Looking Far into the Future

In some ways, it makes more sense to look at a broader horizon when making these predictions—after all, company culture is notoriously slow to change. It would be difficult to change company culture in a year within a single company, so predicting trends across multiple industries or companies would be even more difficult.
This topic is very broad, so we’ll split this into a few separate posts. Here, we’ll look at one prediction: Teams will be more diverse and inclusive than ever.

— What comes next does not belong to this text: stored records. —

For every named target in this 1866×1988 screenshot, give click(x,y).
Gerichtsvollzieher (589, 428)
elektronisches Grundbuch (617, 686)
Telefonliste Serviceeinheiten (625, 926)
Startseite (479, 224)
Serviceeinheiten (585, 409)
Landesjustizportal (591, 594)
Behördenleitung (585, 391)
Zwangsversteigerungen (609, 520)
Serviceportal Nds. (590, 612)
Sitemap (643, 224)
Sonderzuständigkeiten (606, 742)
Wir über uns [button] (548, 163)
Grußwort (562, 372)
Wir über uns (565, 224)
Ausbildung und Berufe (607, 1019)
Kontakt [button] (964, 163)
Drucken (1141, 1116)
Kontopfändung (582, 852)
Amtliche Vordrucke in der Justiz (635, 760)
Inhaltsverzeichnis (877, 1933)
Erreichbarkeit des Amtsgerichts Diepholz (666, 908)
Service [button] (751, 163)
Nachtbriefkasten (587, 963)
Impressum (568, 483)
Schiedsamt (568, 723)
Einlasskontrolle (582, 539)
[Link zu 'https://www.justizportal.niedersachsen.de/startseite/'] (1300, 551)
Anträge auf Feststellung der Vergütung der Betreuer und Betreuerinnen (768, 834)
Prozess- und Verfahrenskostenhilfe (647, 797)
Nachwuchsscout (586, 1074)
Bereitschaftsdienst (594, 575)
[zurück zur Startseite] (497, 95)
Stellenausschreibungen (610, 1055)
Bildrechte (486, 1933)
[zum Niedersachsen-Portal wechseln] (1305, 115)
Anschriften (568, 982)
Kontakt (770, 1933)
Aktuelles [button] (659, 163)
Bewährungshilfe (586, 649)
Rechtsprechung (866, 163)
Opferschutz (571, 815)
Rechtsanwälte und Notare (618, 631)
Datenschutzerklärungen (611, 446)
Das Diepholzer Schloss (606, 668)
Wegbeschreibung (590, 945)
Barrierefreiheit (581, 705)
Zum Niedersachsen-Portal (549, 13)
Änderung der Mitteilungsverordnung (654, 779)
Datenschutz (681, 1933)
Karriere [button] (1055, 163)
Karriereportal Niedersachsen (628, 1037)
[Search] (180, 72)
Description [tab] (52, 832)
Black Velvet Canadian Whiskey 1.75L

Growing Diversity and Inclusion

“As a shortage of knowledge workers forces organizations to cast a wider net for talent, tapping new regions or underutilized demographic segments, cultures will need to focus on inclusion to create harmonious, productive work environments,” says Gwen Moran, writing for Fast Company. She predicts that technology will play an increasing role in collaboration among diverse individuals across geographic boundaries and time zones.
Interestingly, Moran also predicts improved technology will play a role in reducing implicit bias. For example, participants can see their own biases through their reactions to simulated interactions using virtual reality, gamification, and other tools.
Companies are already seeing the real benefits of growing a diverse workforce—and cultivating a diverse market. In fact, multiple studies illuminate the positive role diversity plays in spurring innovation—a trend that is likely to continue for some time, as the prediction suggests.
By predicting what workplace culture will look like in the future, companies can get a head start on either resisting the changes they don’t think fit with their organizations or getting themselves ready for the inevitable. Here, we’ve looked at the first of five predictions; in two follow-up posts, we’ll look at the other four.